Making House Calls in El Salvador

I've written before about our healthcare ministry to the people of El Salvador. My friend (and fellow) Sister Susan has been blogging about her experience there ever since she took over the ministry in December. There's a great article about our Paz Salud health ministry in this week's issue of the Seattle Archdiocesan paper:

Looking at a map of the sisters' Bellevue-based province, one might find it geographically odd for a religious community ministering in Washington, Oregon, Alaska and California to have a mission in this struggling country of six million people 3,000 miles from Seattle. Yet their presence in El Salvador dates back to the 1980s. Back then, the sisters assisted refugees uprooted by El Salvador's civil war. Today, they bring health care to the country's rural areas where regular visits to far-away hospitals and clinics are not possible.

They do it through a "brigade" of volunteer healthcare professionals from the sisters’ PeaceHealth hospitals in Washington, Oregon and Alaska, including St. Joseph Hospital in Bellingham and St. John Medical Center in Longview, and from the PeaceHealth system office in Bellevue. ...

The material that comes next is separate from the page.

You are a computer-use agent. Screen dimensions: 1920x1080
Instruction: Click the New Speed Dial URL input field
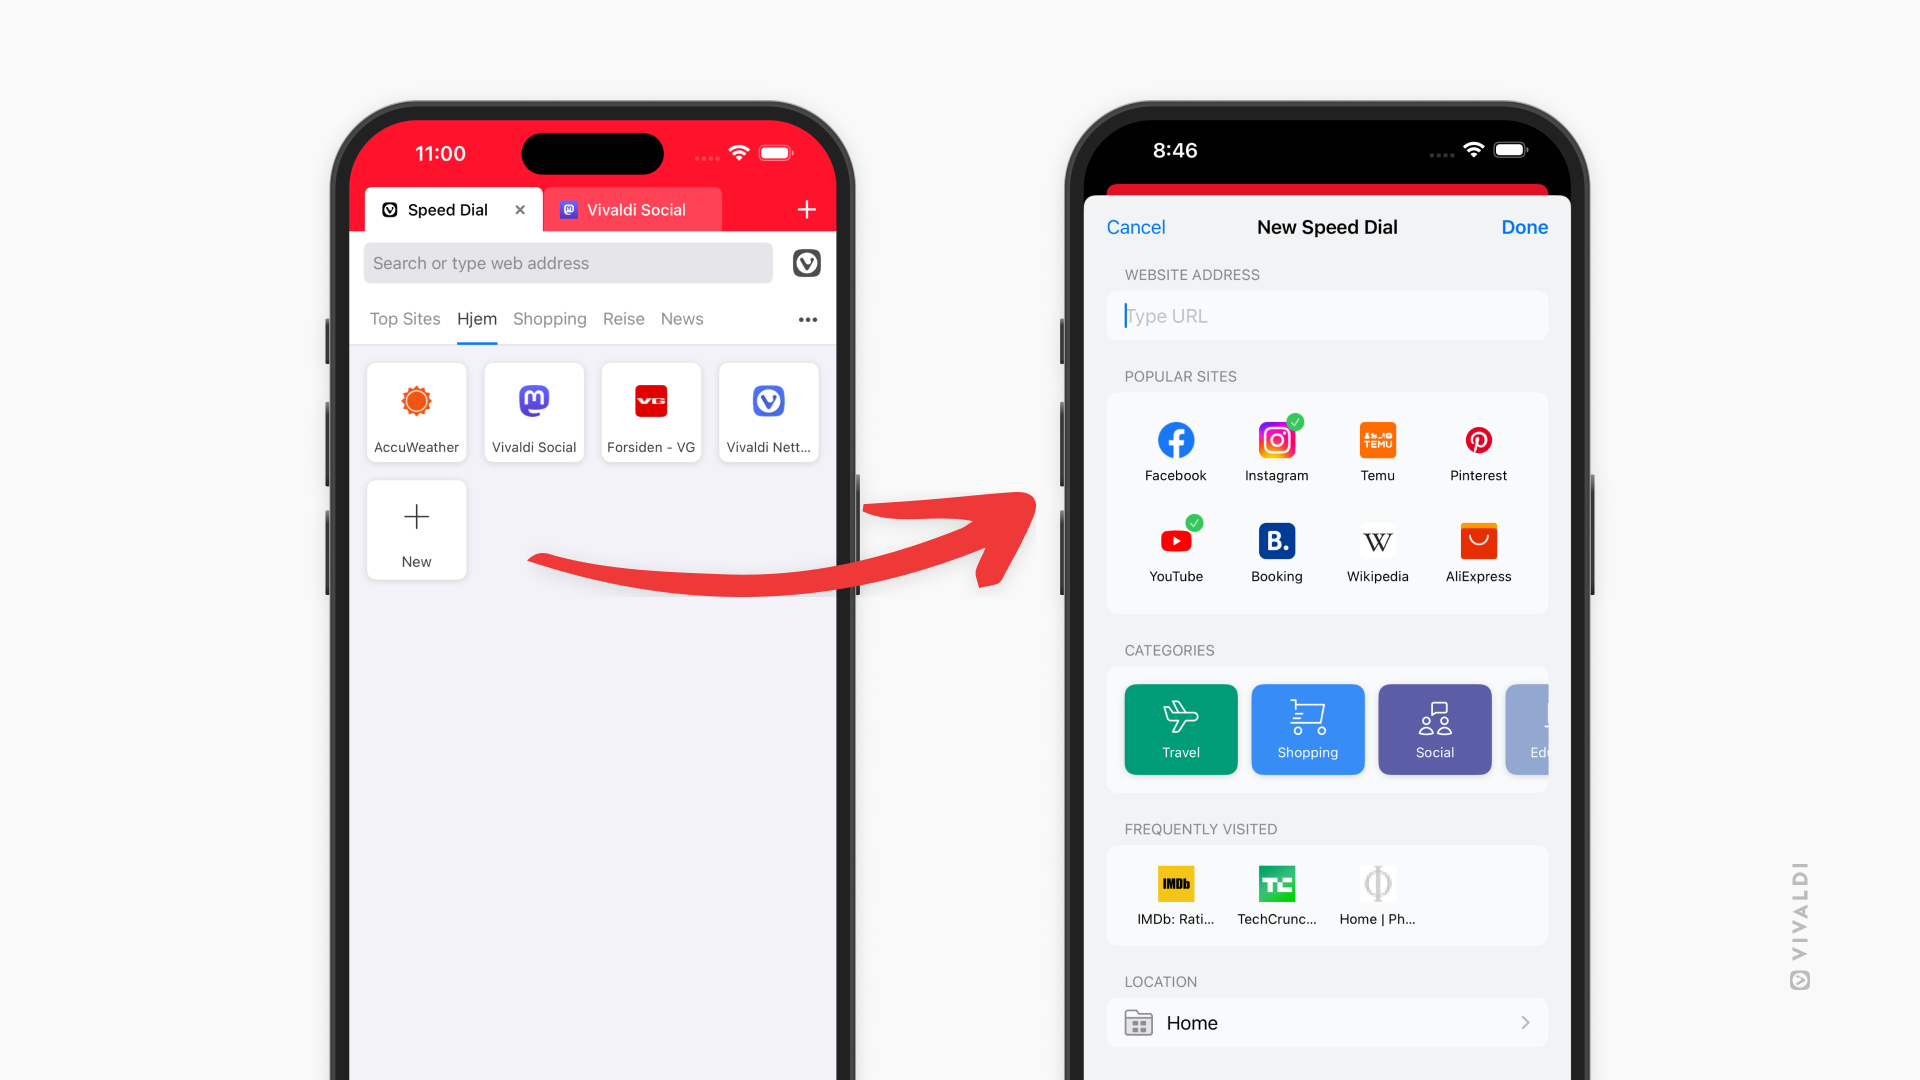1327,315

Sister Susan is based in the capital city of San Salvador in a combined house and office. Hers' is a full-time ministry. She coordinates the visiting health care teams. She works with the El Salvador government to allow them to practice in the country. And she works with the rural communities to arrange transportation and schedule surgeries. "Right now I'm setting up all the arrangements for our eye surgery brigade," she said last month. She also contacts patients for follow-up appointments and makes sure patients with ongoing medical conditions receive their medications.

Read the whole article in the NW Catholic Progress. They've also got a great sidebar piece about Sister Eleanor (who is now living in the room next to me since her return from El Salvador):

When Sister Andrea returned to Bellevue to succeed her as provincial, Sister Eleanor replaced her in El Salvador, and went on to serve there from 1988 to 1993, a year after the civil war ended. Working with Jesuit Refugee Services, she set up a desperately-needed health care program that enabled refugees living in the government’s “repopulation” zones to travel to San Salvador for health care services, something not available to them in the zones.

But because the government had a “blanket definition of refugees” as “subversive,” the ministry was a lot more challenging than simply sending people into town, Sister Eleanor said. Travel was risky because most of the refugees had lost their identification papers when the military destroyed their villages, she said. “If you were on a bus, and the bus was stopped and you didn’t have identification papers, you were immediately arrested.” ...

She was twice arrested by government forces. In one arrest, she was detained two days and nights after machine-gun toting soldiers came to the house where she was staying, suspecting her of working with the anti-government militia. The arrest was especially disconcerting to her fellow sisters back home because of a recent history of violence against church workers in El Salvador, including the 1980 slayings of three American women religious and a lay person, the assassination of Archbishop Oscar Romero the same year, and the 1989 murders of six Jesuit priests, their housekeeper and her daughter.

In 1993, when the peace accords were signed, Sister Eleanor’s work was done as the Jesuit Refugee Services project was turned over to a local network. Returning home, she worked for the next seven years at the PeaceHealth System office in Bellevue, but she did not leave El Salvador behind her. She got the idea to continue serving the Salvadorans’ health care needs by sending volunteer medical teams to work in the country’s rural communities. She returned to El Salvador to direct the mission.

Sister Eleanor retired this year from the position, and now, at age 76, has moved to the sisters’ complex at St. Mary-on-the-Lake in Bellevue.